Taraflar arasındaki davanın yapılan duruşması sonunda kurulan hükmün Yargıtayca incelenmesi davacı ... Yönetimi vekili tarafından istenilmekle, süresinde olduğu anlaşılan temyiz dilekçesinin kabulüne karar verildikten sonra dosya incelendi, gereği düşünüldü:
K A R A R
3402 sayılı Yasanın 5304 sayılı Kanun ile değişik 4. maddesi uyarınca, taşınmaz, önce orman niteliği ile Hazine adına tespit edilmiş, daha sonra 16.11.2007 tarihinde kadastro komisyonunca; 04.10.1994 gün 6780 sayılı yazısıyla, ekli krokide (B) ile işaretlenen 23.374,68 m2 yüzölçümündeki taşınmazın köy yerleşim alanı olarak belirlendiği, bu bölümün 22.813,08 m2"sinin 32084,155 m2 yüzölçümündeki 201 ada 1 sayılı orman parselinin içinde kaldığından söz edilerek, (B) ile işaretlenen taşınmaz planına uygun olarak ifraz edilmek suretiyle, 9875,39 m2 bölümü orman niteliğiyle ve 208 ada 1 parsel sayısı ile yeniden Hazine, diğer bölümlerinin de köy yerleşim alanı planlarına uyularak, bir bölümü yol olarak ayrıldıktan sonra kalan bölümü köy yerleşim planı gereğince oluşturulan tapu kayıtları esas alınarak yine plana uyulmak suretiyle gerçek kişiler adına tespit edilmiştir.
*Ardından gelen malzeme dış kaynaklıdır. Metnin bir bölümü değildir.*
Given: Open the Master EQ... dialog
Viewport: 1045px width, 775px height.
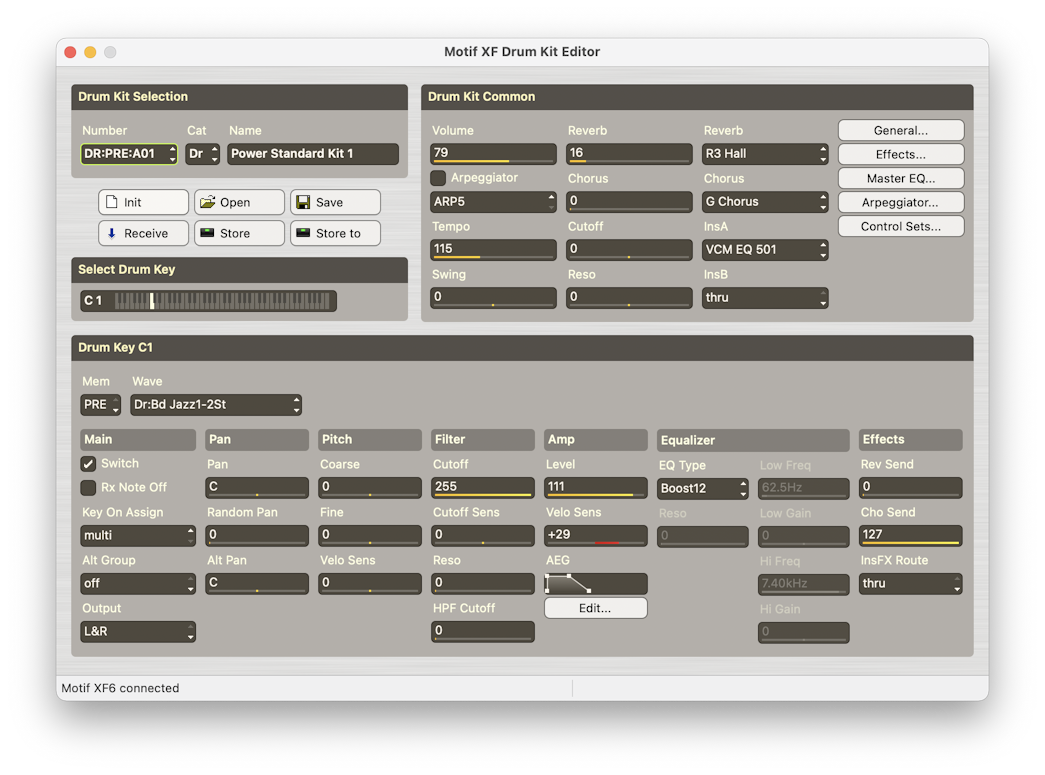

Kişiler adına tespit edilen bu taşınmazlardan 211 ada 2 parsel sayılı 362.39 m2 yüzölçümündeki taşınmaz, Kasım 1999 tarih ve 7 sıra numaralı tapu kaydına dayanılarak ... adına tespit edilmiştir. Orman Yönetimi, taşınmazın orman sayılan yerlerden olduğu, tesbitinin iptali ve orman niteliğiyle Hazine adına tescili istemiyle dava açmıştır. Dava, edilmiş, Hazine ve Valilik Özel İdare Müdürlüğü davanın reddini isteyerek davalının yanında yer almıştır.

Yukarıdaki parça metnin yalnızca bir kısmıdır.